# Well, I took the Amazon.com seller plunge...



## Wood_smith (Feb 12, 2010)

Not sure if this is going to be another way to get a hard-earned tax write-off, but I've decided to sell my plywood pouches online for a while, at least.

Check out the link: http://www.amazon.com/gp/product/B003M75ISM

...and stay tuned, maybe my experience will help others decide if this is a worthwhile step in selling your products online.

My fingers are crossed!


----------



## hazbro (Mar 19, 2010)

good luck. I clicked the link and that you've got a useful product. I live in Seattle and play the weather game when making material runs. I just might have to get one.
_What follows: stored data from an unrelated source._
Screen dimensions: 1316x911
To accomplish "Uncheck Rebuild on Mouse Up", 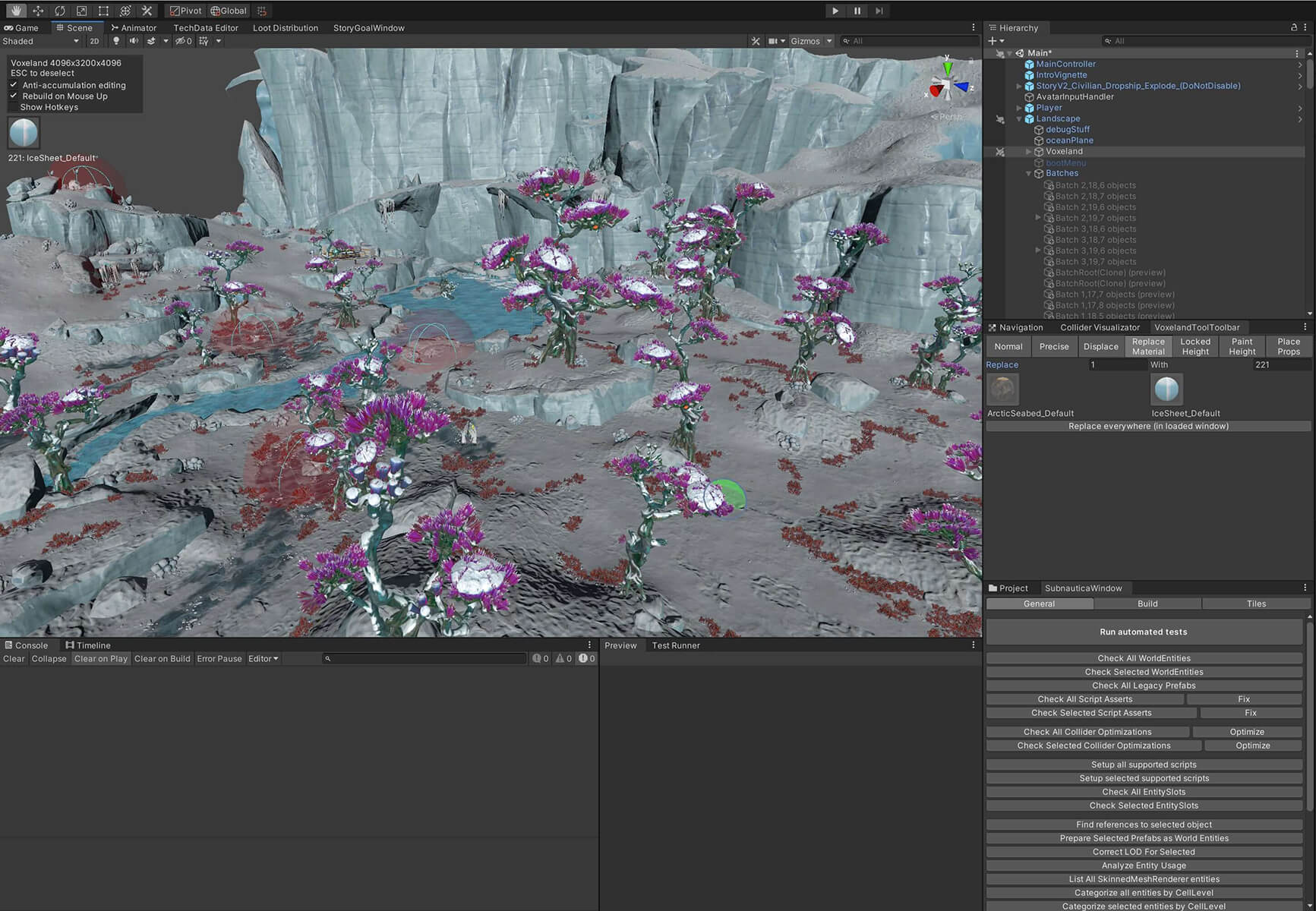I will click(14, 96).
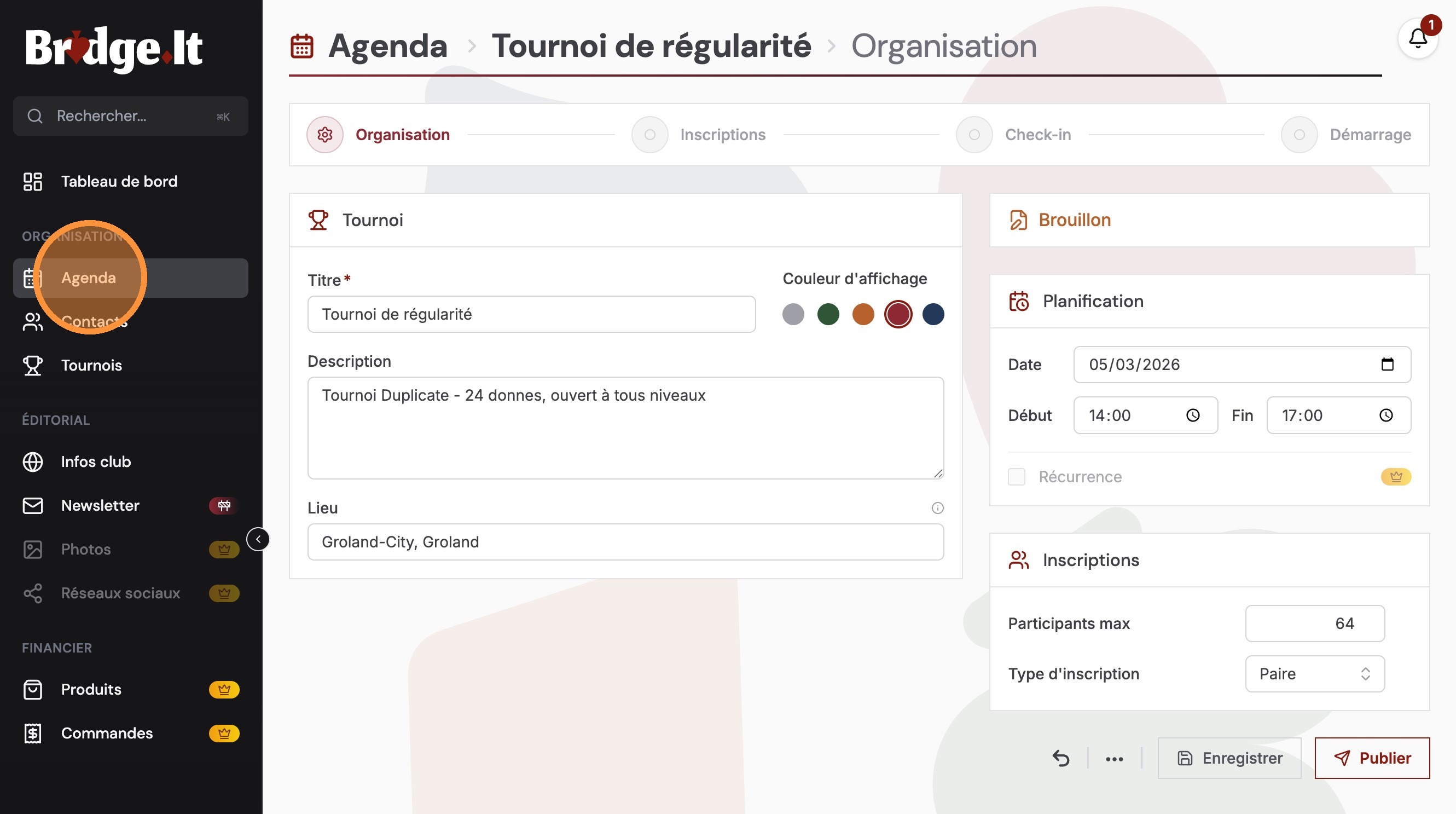Screen dimensions: 1456x814
Task: Toggle the Check-in step indicator
Action: tap(973, 135)
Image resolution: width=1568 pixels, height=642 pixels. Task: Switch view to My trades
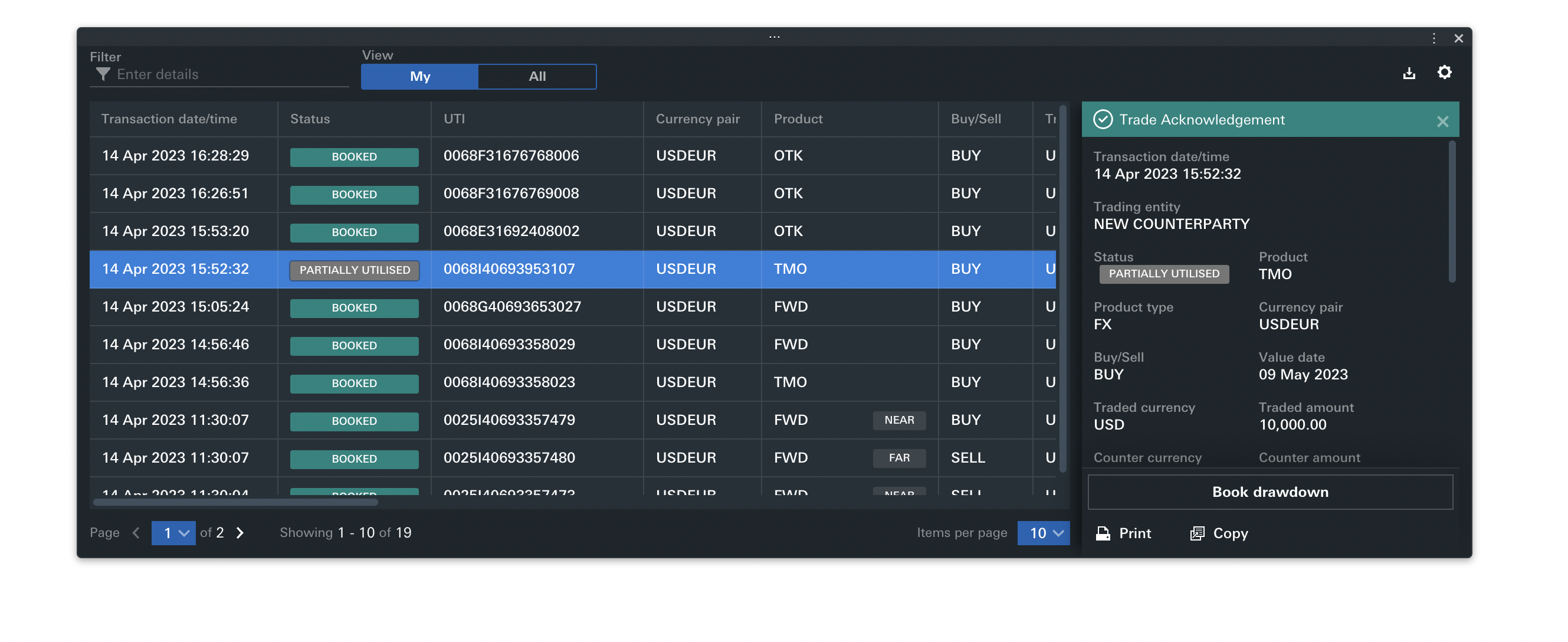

I think you should re write the description though. Not that I'm anti green, what I'm concerned about isn't throwing a piece of plastic away-it's throwing my material away!! Anyone spending $60 will expect it to be re-usable.

I think you should take the protect your investments angle (good sheets of ply cost more than your bag), and also show how your product can "unchain" you from the weather-time is money and waiting for the rain to stop SUCKS. And so does renting box trucks or paying for delivery.


----------



## hazbro (Mar 19, 2010)

More questions, it says easy to load, but how easy? What makes it easy? Does it have sewn in magnets like a shower curtain to hold it in place? Does it have sewn in pockets for fiberglass rods like a tent to hold it's shape? Or do I need two people, one on each corner to hold it open while I slide the sheets in?

And how many is a few sheets? 3? 6? I would need know before I bought. I see the dimensions say 6" for the height. That would be 8 sheets maxed out, but only if that is inside dimension, not out.

I don't want to sound overly critical, but these are questions I have since I'm really considering buying one.


----------



## Wood_smith (Feb 12, 2010)

Very good questions… I guess the first thing to do would be to have a look at the video review Consultingwoodworker.com did one and put it on YouTube. Amazon wouldn't let me put the link in the ad, but here it is: 



 To be honest, I've never put more than 6 sheets (3/4") in, but there was still room. I'm going to go to a local building supply dealer (who has bought several different styles) to see how many I can stuff in.
What I've done to hold it open, when I'm alone, is use a couple of 8" dowels to hold it open. They just fall over when the first sheet is going in and the rest are a breeze. Most of the time, I'm picking sheets up at a building supply dealer and there's always a hand or two around to help.
If someone wanted to hold, say, a dozen sheets, we can make it slightly "higher" for only a couple dollars more.
If you have any other questions, feel free to ask.
Thanks for your interest.


----------